The 9/11 attacks on the World Trade Center in New York City in 2001 have left a legacy of chronic ill health among emergency medical services workers who came to the rescue of the victims, reveals research published online in Occupational & Environmental Medicine.
Those who arrived in the immediate aftermath of the attacks are most at risk of physical and mental ailments, the findings show.
The health of 2281 New York City Fire Department emergency medical services workers deployed to the scene of the World Trade Center attacks was tracked over a period of 12 years, from the date of the incident on September 11 2001 to the end of December 2013.
The researchers looked at the mental and physical health conditions that have been certified as being linked to the aftermath of the incident under the James Zadroga 9/11 Health and Compensation Act of 2010.
Between 2001 and 2013, the cumulative incidence of acid reflux disease (GERD) was just over 12% while obstructive airways disease (OAD), which includes bronchitis and emphysema, was just under 12%. The cumulative incidents of rhinosinusitis and cancer were 10.6% and 3.1%, respectively.
Validated screening tests were used to gauge the prevalence of mental health conditions: this was 16.7% for probable depression; 7% for probable post-traumatic stress disorder (PTSD); and 3% for probable harmful alcohol use.
Compared with the workers who did not attend the aftermath of the World Trade Center attacks, those who arrived earliest on the scene were at greatest risk for nearly all the health conditions analysed.

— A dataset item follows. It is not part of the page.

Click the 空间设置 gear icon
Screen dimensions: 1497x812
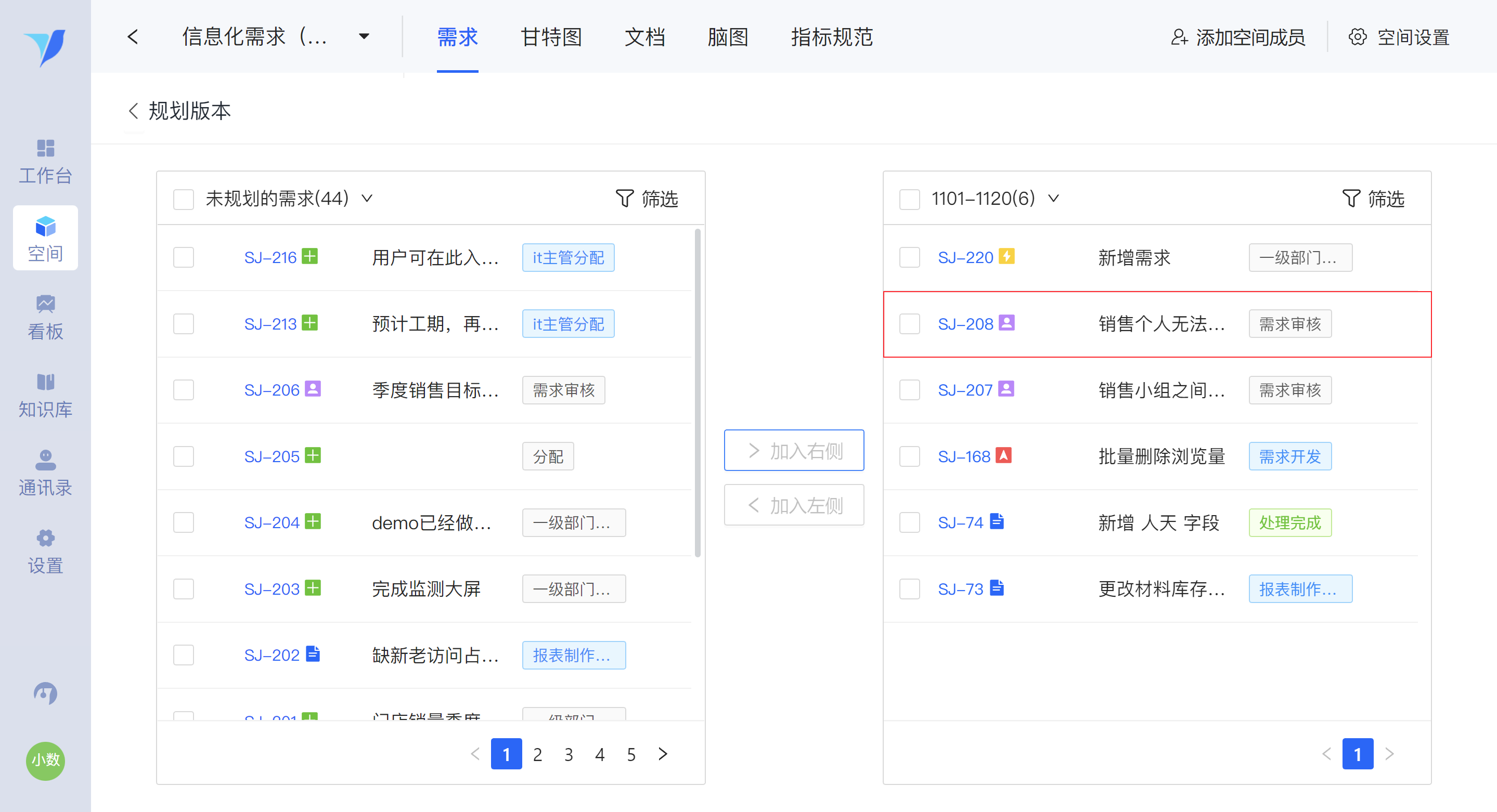[x=1357, y=37]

They were almost four times as likely to have acid reflux and rhinosinusitis, seven times as likely to have probable PTSD, and twice as likely to have probable depression.
And the more intense the experience was at the time, the greater was the risk of a diagnosis of acid reflux, obstructive airways disease, or rhinosinusitis, and of testing positive for PTSD, depression, and harmful drinking.

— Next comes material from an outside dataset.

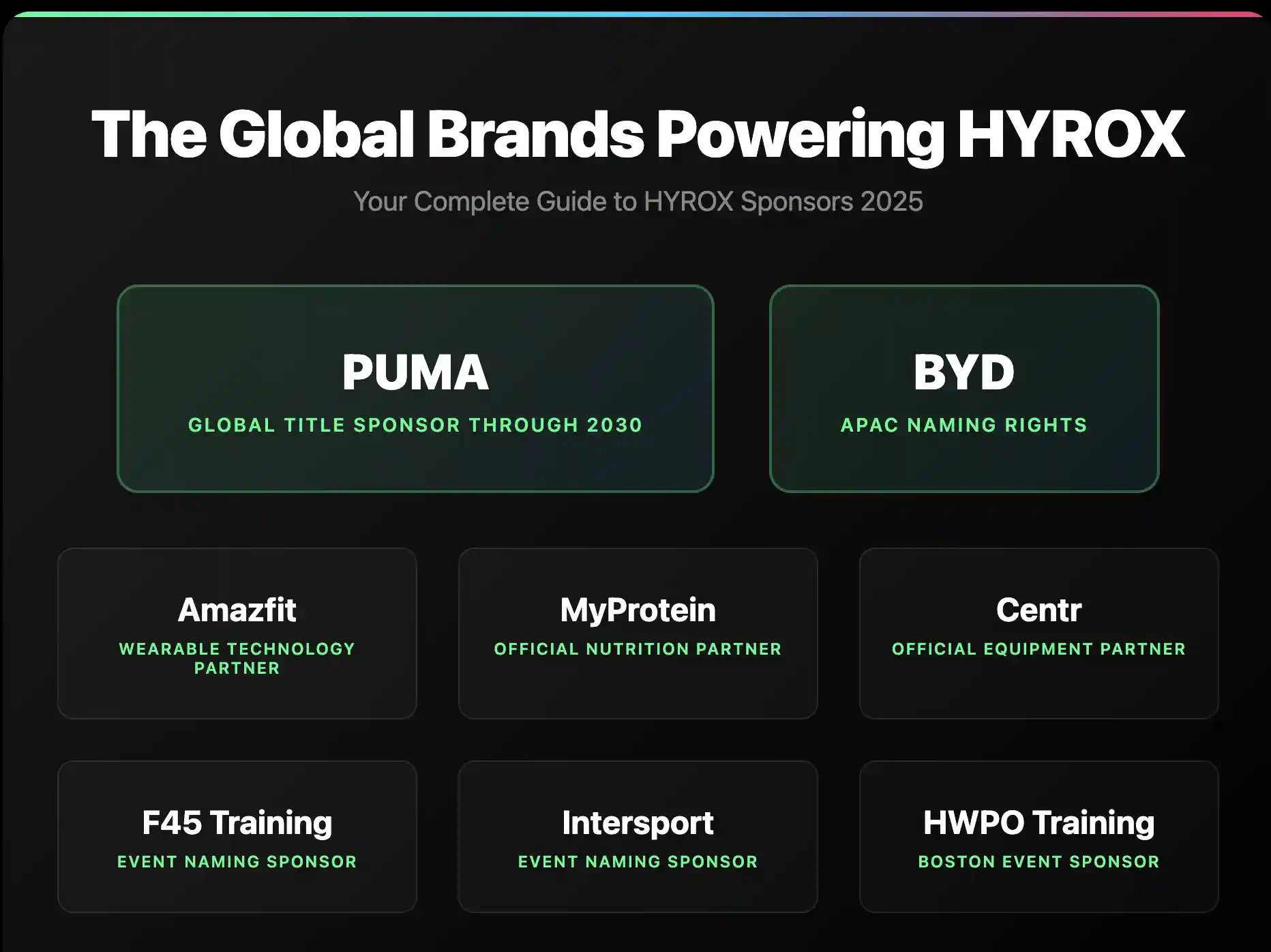Select the MyProtein nutrition partner card
The height and width of the screenshot is (952, 1271).
[638, 634]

The degree of ill health among workers attending the scene was generally lower than that of a demographically similar group of New York City firefighters, probably because of the differences in tasks performed at the World Trade Center site, suggest the authors.
The findings of a substantial amount of ill health underscore the need for continued monitoring and treatment of emergency medical services workers who helped the victims of the World Trade Center attacks, they conclude.